15 Eugene Debs

NARRATOR

Eugene Debs led a national strike of railroad workers in 1894 and spent six months in jail for doing that. He went into prison a labor leader and came out a socialist. As leader of the Socialist Party he ran for president three times. When the United States entered World War I, President Wilson signed the Espionage Act, which provided long jail terms for anyone who said anything that might discourage recruitment in the armed forces. A filmmaker who made a movie about the American Revolution, depicting the British as enemies, was sentenced to ten years in prison, because now the British were our allies. His film was called The Spirit of ’76 and the court case against him was U.S. vs. Spirit of ’76.
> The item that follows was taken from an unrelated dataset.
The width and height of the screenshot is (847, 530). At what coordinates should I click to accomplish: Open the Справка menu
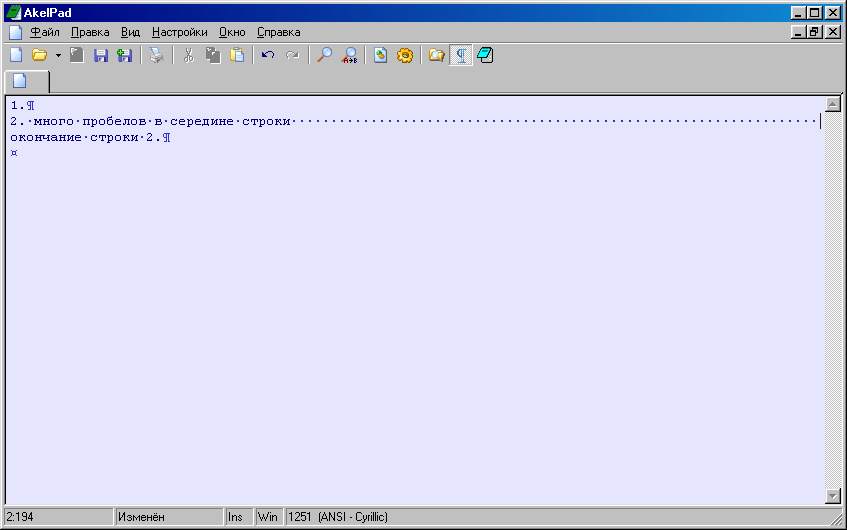click(x=278, y=32)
Debs spoke against the war and was arrested for violating the Espionage Act; his conviction was upheld unanimously by the Supreme Court, which pointed to his statement that “the master class has always declared the wars, the subject class has always fought the battles.” Here, at his trial in the fall of 1918, he is speaking to the court.

EUGENE DEBS

Your Honor, years ago I recognized my kinship with all living beings, and I made up my mind that I was not one bit better than the meanest on earth. I said then, and I say now, that while there is a lower class, I am in it, while there is a criminal element, I am of it, while there is a soul in prison, I am not free.
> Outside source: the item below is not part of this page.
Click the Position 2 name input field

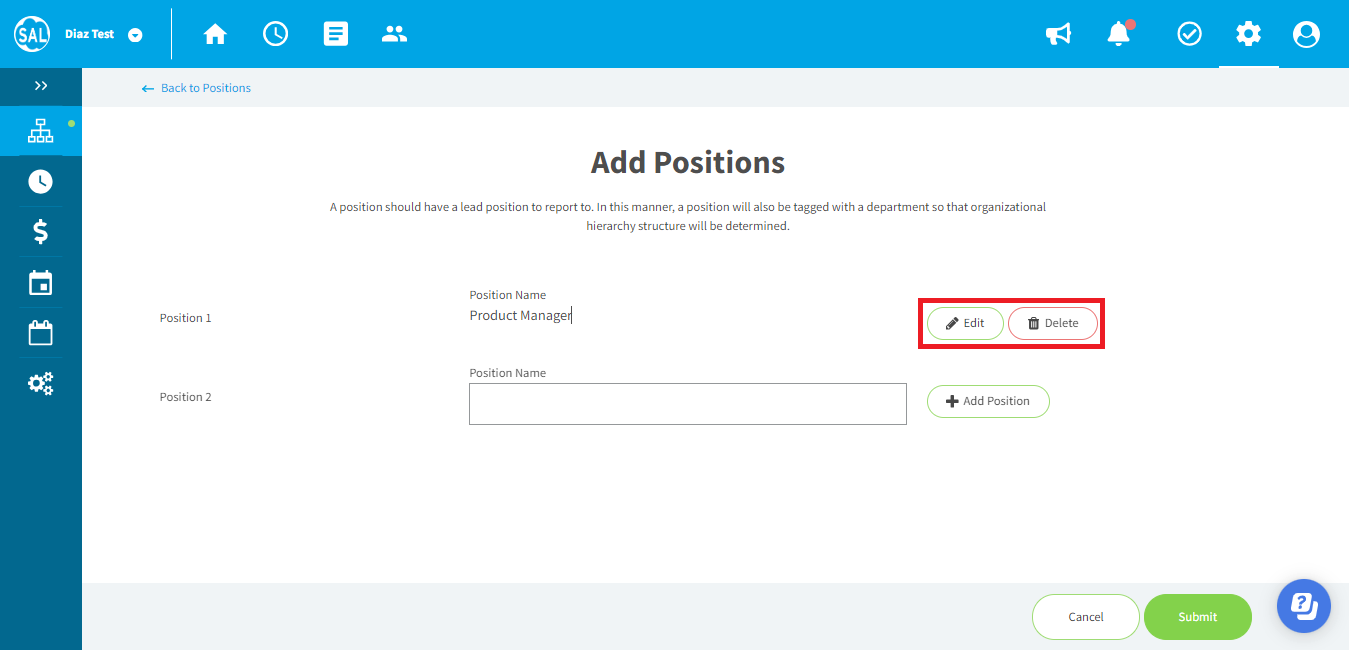(688, 404)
Your Honor, I have stated in this court that I am opposed to the social system in which we live; that I believe in a fundamental change—but if possible by peaceable and orderly means….

Standing here this morning, I recall my boyhood. At fourteen I went to work in a railroad shop; at sixteen I was firing a freight engine on a railroad. I remember all the hardships and privations of that earlier day, and from that time until now my heart has been with the working class. I could have been in Congress long ago. I have preferred to go to prison….
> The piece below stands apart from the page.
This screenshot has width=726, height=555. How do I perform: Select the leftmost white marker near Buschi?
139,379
I am thinking this morning of the men in the mills and the factories; of the men in the mines and on the railroads. I am thinking of the women who for a paltry wage are compelled to work out their barren lives; of the little children who in this system are robbed of their childhood and in their tender years are seized in the remorseless grasp of Mammon and forced into the industrial dungeons, there to feed the monster machines while they themselves are being starved and stunted, body and soul. I see them dwarfed and diseased and their little lives broken and blasted because in this high noon of Christian civilization money is still so much more important than the flesh and blood of childhood. In very truth gold is god today and rules with pitiless sway in the affairs of men.

I am opposing a social order in which it is possible for one man who does absolutely nothing that is useful to amass a fortune of hundreds of millions of dollars, while millions of men and women who work all the days of their lives secure barely enough for a wretched existence.

This order of things cannot always endure. I have registered my protest against it. I recognize the feebleness of my effort, but, fortunately, I am not alone.

I can see the dawn of the better day for humanity. The people are awakening. In due time they will and must come to their own.